Quality and Usability

What is usability?

The majority of systems and services provided by computer science, electrical engineering and information technology are ultimately aimed at a human user. For the success of such systems and services, it is therefore essential to address the user and his or her behavior during interaction.

From this, design principles for human-machine interfaces can be derived and requirements for the technologies underlying the system can be defined. Conversely, the available technologies also give rise to new possibilities for interface design, and from these new forms of interaction.

The three levels of usability

The English term "usability" is usually translated into German as "Gebrauchstauglichkeit". It is defined according to ISO 9241 Part 11 as "the extent to which a product can be used by specific users in a specific context of use to achieve specific goals effectively, efficiently, and satisfactorily". The usability discipline, which is assigned to the Faculty of Electrical Engineering and Computer Science, therefore captures the usability - or more generally the quality - of information and communication technology systems on at least three levels:

  • The level of the principles of human behavior and human perception that will determine the interaction;
  • the level of the design of the interface between user and system; and
  • The level of the enabling technologies that underlie interaction.

At each of the levels, different media or modalities and combinations of them can be considered; the most relevant for application here are auditory, visual, and tactile interaction. Interaction includes both that between humans and machines (e.g., voice-based interfaces, web interfaces, interactions with avatars and in virtual environments) and an interpersonal interaction via a technical system (voice and multimedia services via wired or wireless networks, translation systems, etc.).

Measurement of "Quality" and "Usability

For the optimal design of the aforementioned systems, their quality and usability must be consistently measured and analyzed.

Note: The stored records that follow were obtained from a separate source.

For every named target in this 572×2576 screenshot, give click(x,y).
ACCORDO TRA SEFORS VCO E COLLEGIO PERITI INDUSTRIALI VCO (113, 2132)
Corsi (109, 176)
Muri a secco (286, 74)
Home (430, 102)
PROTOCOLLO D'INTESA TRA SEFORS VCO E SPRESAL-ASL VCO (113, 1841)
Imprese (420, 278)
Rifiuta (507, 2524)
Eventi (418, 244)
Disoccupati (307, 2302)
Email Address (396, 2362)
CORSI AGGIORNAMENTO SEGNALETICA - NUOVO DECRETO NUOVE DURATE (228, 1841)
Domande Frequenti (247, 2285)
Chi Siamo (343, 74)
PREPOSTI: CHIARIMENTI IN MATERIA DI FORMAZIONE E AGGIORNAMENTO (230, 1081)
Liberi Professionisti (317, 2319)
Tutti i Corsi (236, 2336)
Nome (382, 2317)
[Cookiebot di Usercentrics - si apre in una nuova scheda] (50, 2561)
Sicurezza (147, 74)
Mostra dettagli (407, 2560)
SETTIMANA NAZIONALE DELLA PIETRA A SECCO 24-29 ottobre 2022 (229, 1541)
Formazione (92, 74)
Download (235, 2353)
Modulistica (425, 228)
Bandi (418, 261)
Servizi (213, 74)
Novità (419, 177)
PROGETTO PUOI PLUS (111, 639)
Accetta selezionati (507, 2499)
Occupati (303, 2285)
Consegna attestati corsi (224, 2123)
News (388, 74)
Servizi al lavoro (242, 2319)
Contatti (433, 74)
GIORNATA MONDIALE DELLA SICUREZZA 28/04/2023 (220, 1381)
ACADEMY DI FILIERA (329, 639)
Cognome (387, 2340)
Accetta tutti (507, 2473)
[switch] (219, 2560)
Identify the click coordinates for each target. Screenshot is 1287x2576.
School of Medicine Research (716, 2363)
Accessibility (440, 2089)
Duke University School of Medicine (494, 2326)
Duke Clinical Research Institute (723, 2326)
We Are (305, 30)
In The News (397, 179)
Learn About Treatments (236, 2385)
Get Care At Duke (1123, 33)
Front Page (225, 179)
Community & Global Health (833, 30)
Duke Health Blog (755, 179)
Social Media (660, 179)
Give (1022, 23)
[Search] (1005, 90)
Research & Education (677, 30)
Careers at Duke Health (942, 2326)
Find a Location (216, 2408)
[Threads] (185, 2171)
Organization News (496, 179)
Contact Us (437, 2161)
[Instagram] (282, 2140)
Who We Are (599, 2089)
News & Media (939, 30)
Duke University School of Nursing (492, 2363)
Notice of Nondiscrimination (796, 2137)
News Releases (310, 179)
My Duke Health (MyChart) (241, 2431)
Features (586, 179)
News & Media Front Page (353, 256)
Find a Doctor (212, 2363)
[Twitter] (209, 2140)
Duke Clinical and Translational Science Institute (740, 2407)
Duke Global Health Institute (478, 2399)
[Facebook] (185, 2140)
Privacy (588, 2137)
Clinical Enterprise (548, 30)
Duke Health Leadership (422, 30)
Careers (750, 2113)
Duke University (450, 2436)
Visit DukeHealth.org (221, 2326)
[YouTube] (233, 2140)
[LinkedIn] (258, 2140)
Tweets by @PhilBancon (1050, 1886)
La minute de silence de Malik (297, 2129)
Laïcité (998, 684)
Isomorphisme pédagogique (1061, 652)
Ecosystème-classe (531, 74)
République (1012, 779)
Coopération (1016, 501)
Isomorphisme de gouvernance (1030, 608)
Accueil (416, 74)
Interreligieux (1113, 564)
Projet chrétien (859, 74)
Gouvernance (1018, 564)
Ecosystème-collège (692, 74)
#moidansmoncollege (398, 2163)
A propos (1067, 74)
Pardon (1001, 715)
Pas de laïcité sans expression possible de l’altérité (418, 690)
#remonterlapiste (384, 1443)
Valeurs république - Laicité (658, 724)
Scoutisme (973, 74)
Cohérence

Usability is therefore understood as the result of a measurement and prediction task in which the properties of the system are related to the requirements of the user. For this purpose, on the one hand, the performance of the system and its components must be recorded quantitatively. On the other hand, the user's perceptions and requirements in interaction with the system must also be quantified. The latter can be accomplished e.g. by auditory or visual experiments with human test persons, in which the properties of the considered systems are adjusted in a controlled way and the judgments as well as the behavior of the user are recorded.

The system properties can be correlated with the user's perceptions, and design principles for the systems can be derived. Ideally, the quality and usability of a system can be predicted during planning and development. The models required for this must be able to quantify quality validly and reliably in a way that corresponds to the judgment of a human user of the system (as a direct measure of quality). By combining the measurement and prediction of quality and usability, systems and transmission networks can be adapted to user requirements in a targeted and economical manner, thus considerably increasing the acceptance and success of technical systems.

Goals

Therefore, the long-term goal of the usability research group is to

  • to develop measurement methods for the quality and usability of information and communication technology systems,
  • to relate these to system properties,
  • to derive requirements for the system design,
  • to predict quality and usability on the basis of system properties, and
  • apply the described procedures in the usability cycle of specification, planning, design, implementation, optimization and monitoring.

 

 

Applications

The systems and services considered here include, for example, those

  • for the transmission of voice, audio and video signals (telephony, voice-over-IP, broadcasting, IP-based television, teleconferencing, etc.),
  • for multimodal human-machine interaction (voice dialog systems, web-based services, multimodal dialog systems, etc.),

as well as, in a broader sense, to multimodal interaction between humans, machines, and the environment (virtual environments, augmented environments, context-sensitive systems, etc.).

Study at the "QU Lab"

For students of electrical engineering and (technical) computer science, the topic and the approach described offer the advantage that they can assess the effects of the systems they develop on the user, and that they are excellently prepared for interdisciplinary work. Therefore, courses on the described topics are offered within the department that address all three levels - technology, interaction design, and user.